Records from a collection:
>>
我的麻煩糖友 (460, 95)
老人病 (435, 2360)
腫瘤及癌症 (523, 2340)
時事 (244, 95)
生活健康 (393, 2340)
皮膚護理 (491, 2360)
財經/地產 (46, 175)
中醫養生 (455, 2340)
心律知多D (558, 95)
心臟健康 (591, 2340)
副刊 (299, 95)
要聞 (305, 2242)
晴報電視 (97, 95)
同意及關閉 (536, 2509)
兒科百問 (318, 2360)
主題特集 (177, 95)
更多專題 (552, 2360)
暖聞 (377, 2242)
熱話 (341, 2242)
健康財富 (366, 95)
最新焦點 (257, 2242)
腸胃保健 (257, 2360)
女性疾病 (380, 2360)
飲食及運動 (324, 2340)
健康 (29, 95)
<<
# [WHAT THE TASK REQUIRES]
All the records shown above need to be given again exactly.

# [SOLUTION TO THIS TASK]
我的麻煩糖友 (460, 95)
老人病 (435, 2360)
腫瘤及癌症 (523, 2340)
時事 (244, 95)
生活健康 (393, 2340)
皮膚護理 (491, 2360)
財經/地產 (46, 175)
中醫養生 (455, 2340)
心律知多D (558, 95)
心臟健康 (591, 2340)
副刊 (299, 95)
要聞 (305, 2242)
晴報電視 (97, 95)
同意及關閉 (536, 2509)
兒科百問 (318, 2360)
主題特集 (177, 95)
更多專題 (552, 2360)
暖聞 (377, 2242)
熱話 (341, 2242)
健康財富 (366, 95)
最新焦點 (257, 2242)
腸胃保健 (257, 2360)
女性疾病 (380, 2360)
飲食及運動 (324, 2340)
健康 (29, 95)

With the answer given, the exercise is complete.